■ **Aim of the exercise**: Reproduce the stretch of items from the line containing "Where should I click to: Click the OpenForm2" through the line containing "coord(147,495)", exactly as they appear.

Records from a dataset

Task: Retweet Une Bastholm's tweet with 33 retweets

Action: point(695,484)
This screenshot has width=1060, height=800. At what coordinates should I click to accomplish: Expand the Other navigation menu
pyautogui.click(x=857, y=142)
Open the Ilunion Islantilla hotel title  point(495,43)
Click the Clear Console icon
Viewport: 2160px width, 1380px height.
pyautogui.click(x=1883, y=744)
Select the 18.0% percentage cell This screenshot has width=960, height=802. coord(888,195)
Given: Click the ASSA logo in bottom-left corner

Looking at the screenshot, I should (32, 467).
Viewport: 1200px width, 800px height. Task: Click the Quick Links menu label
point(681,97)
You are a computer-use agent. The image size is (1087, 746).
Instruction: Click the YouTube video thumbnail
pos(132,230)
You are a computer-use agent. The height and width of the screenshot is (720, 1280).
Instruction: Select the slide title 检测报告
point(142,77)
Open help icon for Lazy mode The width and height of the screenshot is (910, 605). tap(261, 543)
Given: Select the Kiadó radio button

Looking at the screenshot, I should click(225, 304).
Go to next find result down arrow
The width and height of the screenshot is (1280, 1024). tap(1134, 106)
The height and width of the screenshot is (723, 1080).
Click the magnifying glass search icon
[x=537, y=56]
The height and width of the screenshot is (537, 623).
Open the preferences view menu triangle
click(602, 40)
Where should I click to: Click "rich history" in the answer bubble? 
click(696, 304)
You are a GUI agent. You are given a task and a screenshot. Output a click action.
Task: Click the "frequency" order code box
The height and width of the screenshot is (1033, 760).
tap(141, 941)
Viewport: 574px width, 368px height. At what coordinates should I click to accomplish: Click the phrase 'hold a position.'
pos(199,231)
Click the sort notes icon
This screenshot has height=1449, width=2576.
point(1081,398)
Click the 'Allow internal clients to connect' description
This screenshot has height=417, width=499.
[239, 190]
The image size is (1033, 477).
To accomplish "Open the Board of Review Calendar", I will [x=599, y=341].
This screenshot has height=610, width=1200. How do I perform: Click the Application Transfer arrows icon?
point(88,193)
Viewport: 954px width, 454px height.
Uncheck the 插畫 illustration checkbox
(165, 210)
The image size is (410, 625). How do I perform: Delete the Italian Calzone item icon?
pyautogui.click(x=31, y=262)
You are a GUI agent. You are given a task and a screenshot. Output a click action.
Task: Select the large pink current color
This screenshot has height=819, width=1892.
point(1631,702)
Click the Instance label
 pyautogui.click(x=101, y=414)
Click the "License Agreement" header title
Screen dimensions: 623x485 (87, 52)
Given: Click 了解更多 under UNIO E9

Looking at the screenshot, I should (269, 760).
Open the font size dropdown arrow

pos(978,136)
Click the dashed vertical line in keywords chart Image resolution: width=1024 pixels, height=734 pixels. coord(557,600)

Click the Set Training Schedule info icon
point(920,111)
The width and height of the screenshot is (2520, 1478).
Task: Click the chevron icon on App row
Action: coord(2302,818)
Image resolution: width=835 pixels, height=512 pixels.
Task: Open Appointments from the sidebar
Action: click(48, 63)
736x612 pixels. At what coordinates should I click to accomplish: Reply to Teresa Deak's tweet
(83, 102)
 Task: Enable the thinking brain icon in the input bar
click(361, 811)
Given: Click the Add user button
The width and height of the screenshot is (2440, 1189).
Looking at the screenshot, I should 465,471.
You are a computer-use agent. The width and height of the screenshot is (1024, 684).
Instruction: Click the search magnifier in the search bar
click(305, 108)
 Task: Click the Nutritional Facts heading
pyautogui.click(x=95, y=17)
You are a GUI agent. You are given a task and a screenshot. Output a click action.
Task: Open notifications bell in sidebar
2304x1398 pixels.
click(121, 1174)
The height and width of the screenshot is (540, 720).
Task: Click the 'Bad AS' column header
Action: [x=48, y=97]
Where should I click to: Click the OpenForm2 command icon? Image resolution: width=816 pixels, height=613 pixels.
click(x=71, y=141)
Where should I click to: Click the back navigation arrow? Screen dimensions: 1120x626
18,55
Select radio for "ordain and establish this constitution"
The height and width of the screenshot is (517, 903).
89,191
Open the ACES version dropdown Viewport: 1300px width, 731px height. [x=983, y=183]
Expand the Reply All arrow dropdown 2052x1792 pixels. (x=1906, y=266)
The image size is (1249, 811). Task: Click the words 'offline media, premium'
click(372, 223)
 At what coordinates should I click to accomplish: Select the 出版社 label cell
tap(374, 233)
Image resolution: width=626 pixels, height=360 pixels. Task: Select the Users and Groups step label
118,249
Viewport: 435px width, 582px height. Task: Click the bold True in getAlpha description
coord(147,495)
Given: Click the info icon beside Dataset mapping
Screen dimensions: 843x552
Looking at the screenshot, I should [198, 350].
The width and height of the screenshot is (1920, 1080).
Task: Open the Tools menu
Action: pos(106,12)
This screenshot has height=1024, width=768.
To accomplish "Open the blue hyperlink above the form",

■ **Finished task**:
Where should I click to: Click the OpenForm2 command icon? Image resolution: width=816 pixels, height=613 pixels.
click(x=71, y=141)
Where should I click to: Click the back navigation arrow? Screen dimensions: 1120x626
18,55
Select radio for "ordain and establish this constitution"
The height and width of the screenshot is (517, 903).
89,191
Open the ACES version dropdown Viewport: 1300px width, 731px height. [x=983, y=183]
Expand the Reply All arrow dropdown 2052x1792 pixels. (x=1906, y=266)
The image size is (1249, 811). Task: Click the words 'offline media, premium'
click(372, 223)
 At what coordinates should I click to accomplish: Select the 出版社 label cell
tap(374, 233)
Image resolution: width=626 pixels, height=360 pixels. Task: Select the Users and Groups step label
118,249
Viewport: 435px width, 582px height. Task: Click the bold True in getAlpha description
coord(147,495)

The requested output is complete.